◆ ページ抜粋 ◆
# # #
あとがき

松田 有紀子
(立命館大学大学院先端総合学術研究科博士課程・日本学術振興会特別研究員)

■執筆の発端
 本報告書は、立命館大学先端総合学術研究科公募研究会「歴史社会学研究会」の研究会メンバーを中心に執筆された。活動内容についての詳細は、立命館大学グローバルCOEプログラム「生存学」創成拠点ホームページ内、「歴史社会学研究会」http://www.arsvi.com/o/shs.htmを参照されたい。
 本研究科は、インターディシプリンな研究拠点であることを旨とするため、さまざまな学問分野に所属する学生が在籍する環境にある。そのような場に共通項として現れるのが歴史叙述の問題である。人文・社会科学領域において、研究対象となるテーマやフィールドの変化を語る時、当然に歴史軸を意識せずにはいられない。2008年に、本研究会を立ち上げるに関わったメンバーの専門分野は、歴史学ではない。しかしながら、いずれも、ある対象について分析するなかで、否応なしにいかに歴史を叙述すべきか、という問題に直面することになったメンバーであった。歴史をどのように叙述すべきか、という問題については、歴史学のみならず、社会学、社会福祉学、人類学、経済学、政治学など、複数の学問分野で模索が続けられているが、「王道」のメソッドが存在しているわけではない。研究対象や、書き手の専門分野、そして問題意識によって、ふさわしい叙述のあり方は変わりうる。そのため、本研究会が立ち上げられまでは、それぞれが手探りで、この歴史叙述の問題に向き合ってきた。
 「歴史社会学研究会」は、このような背景のなかで設立された。前述のとおり、歴史叙述に関わる分野は多岐にわたる。研究会の立ち上げにあたり、われわれは、このなかで歴史社会学と呼ばれる分野に注目した。その理由は、歴史学以外の分野であり、かつ歴史を叙述することを前提とした学問であるという点と、歴史学と社会学という2つの分野の融合を目指す学際的な分野であるという点にある。そのため、本研究科において、歴史叙述をどう扱うかという問題を考える上で、重要な参照点となりうると思われた。「歴史社会学」を専門とするメンバーが一人のみ(櫻井悟史)であるにもかかわらず、研究会の名称が「歴史社会学」研究会であるのは、こうした理由からである。
# # #
◆ 作業指示 1 ◆
歴史社会学研究会のあとがきから、「本研究科は、インターディシプ」から「叙述の問題に向き合ってきた。」までの部分を一字も変えずに引用せよ。
◆ 作業指示 2 ◆
歴史社会学研究会についてのあとがきを、掲載されている最後の文の直後から書き継げ。

◆ 収集資料 ◆
# # #
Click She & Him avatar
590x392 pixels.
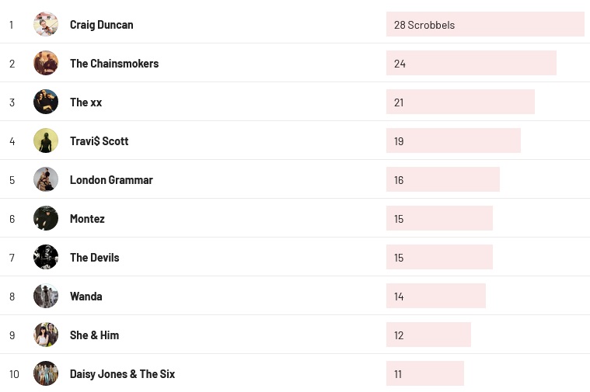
# # #
◆ 正解 1 ◆
本研究科は、インターディシプリンな研究拠点であることを旨とするため、さまざまな学問分野に所属する学生が在籍する環境にある。そのような場に共通項として現れるのが歴史叙述の問題である。人文・社会科学領域において、研究対象となるテーマやフィールドの変化を語る時、当然に歴史軸を意識せずにはいられない。2008年に、本研究会を立ち上げるに関わったメンバーの専門分野は、歴史学ではない。しかしながら、いずれも、ある対象について分析するなかで、否応なしにいかに歴史を叙述すべきか、という問題に直面することになったメンバーであった。歴史をどのように叙述すべきか、という問題については、歴史学のみならず、社会学、社会福祉学、人類学、経済学、政治学など、複数の学問分野で模索が続けられているが、「王道」のメソッドが存在しているわけではない。研究対象や、書き手の専門分野、そして問題意識によって、ふさわしい叙述のあり方は変わりうる。そのため、本研究会が立ち上げられまでは、それぞれが手探りで、この歴史叙述の問題に向き合ってきた。

◆ 正解 2 ◆
 したがって、本研究会の目的は、歴史社会学の定義の確立や歴史社会学の方法の一般化ではない。歴史社会学を実践する諸文献を学際的に読み解くことで、そこで示されている歴史叙述の手法を、それぞれの学問分野にどのように応用できるのかを探求することにある。そのため、本報告書の執筆にあたっては、学際的な研究において歴史叙述をどう扱うか、という共通する問題意識のもとに、研究会の内外から、専門分野を異にする執筆者が集まることになった。その意味で、本報告書は本研究科の学問環境ならではの成果であるといえるかもしれない。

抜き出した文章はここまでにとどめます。